Tuesday, October 11, 2016

Tom's Dim Sum

13 E State Street
Media, PA 19063
(610) 566-6688

Media PA, also known as "Everybody's Hometown" is a sleeper of a town for the food scene. There are always new openings and closings, and a variety of choices not seen in most Main Line area towns. For instance, you can eat some of the best Isreali food around at Desert Rose and get some killer hoagies and cheesesteaks at low key Wayside Market , not to mention a number of other places where you'll find French/Thai and (delicious) White Guy's Mexican. It also has one of the best walkable main streets in the area, and lots of shops. It is a hidden gem of Delco. When I heard they were getting Dim Sum, it meant another option for soup dumplings without having to drive all the way to Chinatown.

This is Tom's second location, the first one is under the convention center where the original Dim Sum Garden used to be. Confusing, I know. They offer the standard sauce options (dumpling, soy, vinegar, chili oil). It's a BYOB and they take cards. All things to like so far.

One of my staples is cold cucumbers. Although I prefer the cukes to be seeded, these had a better sauce than usual (though I suspect it is either a variation of the dumpling sauce or the actual sauce itself). I love bites of cilantro in with my cucumbers.

Sweet, tangy and salty, just missing a little heat.

I always add a couple spoons of chili oil to the mix and it plays very well together.

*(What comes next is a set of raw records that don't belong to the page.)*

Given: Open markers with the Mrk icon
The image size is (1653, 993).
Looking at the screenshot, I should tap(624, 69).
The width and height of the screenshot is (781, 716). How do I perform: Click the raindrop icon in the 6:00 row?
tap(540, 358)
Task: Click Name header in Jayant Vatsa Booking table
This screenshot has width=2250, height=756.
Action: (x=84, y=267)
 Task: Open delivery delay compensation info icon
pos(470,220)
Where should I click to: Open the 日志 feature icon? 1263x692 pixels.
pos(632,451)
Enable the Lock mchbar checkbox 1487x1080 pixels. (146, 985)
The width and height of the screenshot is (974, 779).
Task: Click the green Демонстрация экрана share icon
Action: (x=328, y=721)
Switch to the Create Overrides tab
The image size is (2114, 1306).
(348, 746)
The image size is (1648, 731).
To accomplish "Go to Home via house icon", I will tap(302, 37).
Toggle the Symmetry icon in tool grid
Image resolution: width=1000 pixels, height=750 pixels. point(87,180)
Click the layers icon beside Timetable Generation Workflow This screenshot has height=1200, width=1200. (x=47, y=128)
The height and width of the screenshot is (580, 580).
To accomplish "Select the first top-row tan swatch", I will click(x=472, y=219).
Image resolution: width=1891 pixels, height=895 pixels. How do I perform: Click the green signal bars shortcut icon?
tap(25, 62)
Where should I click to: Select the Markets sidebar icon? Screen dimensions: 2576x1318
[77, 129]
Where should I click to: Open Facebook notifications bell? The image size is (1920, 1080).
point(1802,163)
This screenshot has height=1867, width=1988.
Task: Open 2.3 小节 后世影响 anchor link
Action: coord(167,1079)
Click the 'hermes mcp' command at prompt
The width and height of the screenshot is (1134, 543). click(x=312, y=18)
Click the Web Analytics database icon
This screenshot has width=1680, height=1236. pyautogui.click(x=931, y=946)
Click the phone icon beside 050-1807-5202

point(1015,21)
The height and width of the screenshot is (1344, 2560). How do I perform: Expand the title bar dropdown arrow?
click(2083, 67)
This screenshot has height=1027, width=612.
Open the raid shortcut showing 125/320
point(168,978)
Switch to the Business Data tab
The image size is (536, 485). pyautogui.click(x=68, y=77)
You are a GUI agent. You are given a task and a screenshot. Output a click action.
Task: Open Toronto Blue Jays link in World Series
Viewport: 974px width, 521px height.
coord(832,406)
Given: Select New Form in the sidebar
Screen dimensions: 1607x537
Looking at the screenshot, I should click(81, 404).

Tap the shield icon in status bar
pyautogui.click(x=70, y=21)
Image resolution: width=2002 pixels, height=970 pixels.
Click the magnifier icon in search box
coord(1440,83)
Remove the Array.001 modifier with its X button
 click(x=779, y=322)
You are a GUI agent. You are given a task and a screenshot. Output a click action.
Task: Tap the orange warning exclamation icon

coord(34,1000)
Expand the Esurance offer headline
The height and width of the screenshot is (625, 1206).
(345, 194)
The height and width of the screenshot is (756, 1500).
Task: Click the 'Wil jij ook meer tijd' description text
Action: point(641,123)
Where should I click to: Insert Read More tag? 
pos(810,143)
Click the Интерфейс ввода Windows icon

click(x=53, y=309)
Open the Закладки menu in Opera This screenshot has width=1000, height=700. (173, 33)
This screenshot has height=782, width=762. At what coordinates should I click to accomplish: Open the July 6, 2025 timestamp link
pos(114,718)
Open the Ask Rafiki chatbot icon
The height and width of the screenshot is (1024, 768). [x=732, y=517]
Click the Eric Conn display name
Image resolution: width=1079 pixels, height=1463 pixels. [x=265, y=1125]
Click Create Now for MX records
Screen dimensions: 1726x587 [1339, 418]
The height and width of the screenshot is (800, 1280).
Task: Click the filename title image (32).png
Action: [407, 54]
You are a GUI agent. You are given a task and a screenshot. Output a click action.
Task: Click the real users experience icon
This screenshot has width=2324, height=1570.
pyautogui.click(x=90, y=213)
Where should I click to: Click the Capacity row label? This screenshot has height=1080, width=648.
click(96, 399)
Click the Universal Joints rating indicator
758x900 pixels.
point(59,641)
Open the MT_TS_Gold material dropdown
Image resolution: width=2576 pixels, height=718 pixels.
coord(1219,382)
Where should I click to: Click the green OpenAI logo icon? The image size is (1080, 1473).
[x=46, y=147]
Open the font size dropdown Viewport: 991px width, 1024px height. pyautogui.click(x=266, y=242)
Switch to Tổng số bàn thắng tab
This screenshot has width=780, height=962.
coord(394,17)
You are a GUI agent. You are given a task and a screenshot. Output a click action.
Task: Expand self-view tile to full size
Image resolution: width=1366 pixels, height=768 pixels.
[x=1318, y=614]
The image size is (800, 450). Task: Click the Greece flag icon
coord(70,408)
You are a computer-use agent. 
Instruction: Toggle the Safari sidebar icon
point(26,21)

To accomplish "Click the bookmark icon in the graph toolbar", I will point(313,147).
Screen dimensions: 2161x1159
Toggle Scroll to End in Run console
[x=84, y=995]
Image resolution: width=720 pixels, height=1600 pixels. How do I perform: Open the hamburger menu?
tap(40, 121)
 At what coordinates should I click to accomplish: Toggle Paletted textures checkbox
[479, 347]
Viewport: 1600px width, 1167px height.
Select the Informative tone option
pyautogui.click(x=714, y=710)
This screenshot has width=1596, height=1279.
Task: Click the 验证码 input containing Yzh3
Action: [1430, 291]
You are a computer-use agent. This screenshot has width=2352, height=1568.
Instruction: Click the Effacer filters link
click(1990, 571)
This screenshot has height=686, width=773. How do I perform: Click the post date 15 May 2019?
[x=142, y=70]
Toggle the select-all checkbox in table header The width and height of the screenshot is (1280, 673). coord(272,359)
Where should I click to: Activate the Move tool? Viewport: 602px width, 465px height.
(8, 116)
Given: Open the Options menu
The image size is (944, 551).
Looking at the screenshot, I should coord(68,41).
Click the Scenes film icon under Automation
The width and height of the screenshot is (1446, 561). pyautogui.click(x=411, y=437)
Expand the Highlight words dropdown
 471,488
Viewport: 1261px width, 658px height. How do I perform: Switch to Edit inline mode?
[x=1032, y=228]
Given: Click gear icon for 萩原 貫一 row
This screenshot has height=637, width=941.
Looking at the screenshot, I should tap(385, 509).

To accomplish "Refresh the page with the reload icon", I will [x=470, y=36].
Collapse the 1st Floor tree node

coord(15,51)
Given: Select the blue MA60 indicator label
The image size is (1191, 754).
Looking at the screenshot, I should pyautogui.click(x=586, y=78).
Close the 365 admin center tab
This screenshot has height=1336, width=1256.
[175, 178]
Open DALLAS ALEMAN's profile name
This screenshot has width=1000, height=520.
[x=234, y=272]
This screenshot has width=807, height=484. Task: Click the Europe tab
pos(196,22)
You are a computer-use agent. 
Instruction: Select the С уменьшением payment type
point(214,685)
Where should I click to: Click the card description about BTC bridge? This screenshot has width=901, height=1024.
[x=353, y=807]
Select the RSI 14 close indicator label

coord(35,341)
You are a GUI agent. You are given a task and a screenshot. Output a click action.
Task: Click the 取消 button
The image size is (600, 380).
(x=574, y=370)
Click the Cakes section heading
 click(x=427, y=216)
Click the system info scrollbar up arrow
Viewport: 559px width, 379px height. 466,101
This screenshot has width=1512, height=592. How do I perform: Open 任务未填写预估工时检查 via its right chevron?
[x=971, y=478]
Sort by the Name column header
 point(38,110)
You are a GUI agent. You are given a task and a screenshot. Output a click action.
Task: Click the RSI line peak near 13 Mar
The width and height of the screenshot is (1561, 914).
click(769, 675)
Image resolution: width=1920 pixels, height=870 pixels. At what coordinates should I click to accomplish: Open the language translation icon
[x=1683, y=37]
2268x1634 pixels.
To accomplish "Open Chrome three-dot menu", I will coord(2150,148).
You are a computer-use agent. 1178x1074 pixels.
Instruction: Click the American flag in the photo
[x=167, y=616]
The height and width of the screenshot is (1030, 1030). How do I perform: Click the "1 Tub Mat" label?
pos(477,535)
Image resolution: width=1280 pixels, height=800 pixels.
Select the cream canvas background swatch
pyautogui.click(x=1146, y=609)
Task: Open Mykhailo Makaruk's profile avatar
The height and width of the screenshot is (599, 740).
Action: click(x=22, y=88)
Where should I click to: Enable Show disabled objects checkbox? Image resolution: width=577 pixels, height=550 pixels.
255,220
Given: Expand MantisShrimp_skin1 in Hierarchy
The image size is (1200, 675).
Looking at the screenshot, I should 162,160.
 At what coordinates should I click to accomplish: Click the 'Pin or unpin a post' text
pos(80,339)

Another go-to is the scallion pancake. A flaky dipping vessel for leftover cucumber liquid, these slices generally get a nice bath while I eat a soup dumpling and then when they're fully saturated and sopping with sauce, they get scarfed down.

The flaky layers have just enough glutenous chew, coupled with a crispy, browned outside. They are simple and delicious. They can be a bit greasy at times, but when you do the aforementioned ginger soy bath, you'll tend not to notice.

Now to the star. If you have never had soup dumplings, I can't recommend them enough. Forget everything else on the menu. Steamed wrappers filled with a delectable pork meatball that is swimming in fatty broth. Take the dumpling by the balloon knot on top, put it into a soup spoon, and slightly tear the top open. The lets the HOT liquid inside cool slightly and allows you to add in any additional sauces you may want. I generally do a little dumpling sauce and chili oil right into the top to add the unctuousness of the broth inside. Be careful not to spill it out.

At this point you have two choices – bite through the skin and take half of the meatball inside, slurp the broth, or take the whole shebang (make sure its cool enough) in one go. I go with route number two because I am both fat, and I want the full flavor experience. Plus this means that while the suckers you are eating with are trying to save droppings of broth and juggle the spoon, you are reaching for your next victim.

I was here when they first opened, and they RAN OUT of soup dumplings. This was a tragedy. I only got one order, and was then informed of the misstep. Out of my mind, I ordered some Shanghai dumplings (at the waiter's request) but knew they would not be the same. Or even close. I forgive them this error, only because I have revisited several times, and on each of those consecutive trips the service and food has been great.

These sweet and sticky dumplings were good, but lacked the soupy goodness of my favorites. A couple of dips in dumpling sauce made for a salty contrast to the sweet porky rice inside.

When you go, skip the soups and Americanized entrees, and just order the hell out of the soup dumplings. You can thank me later.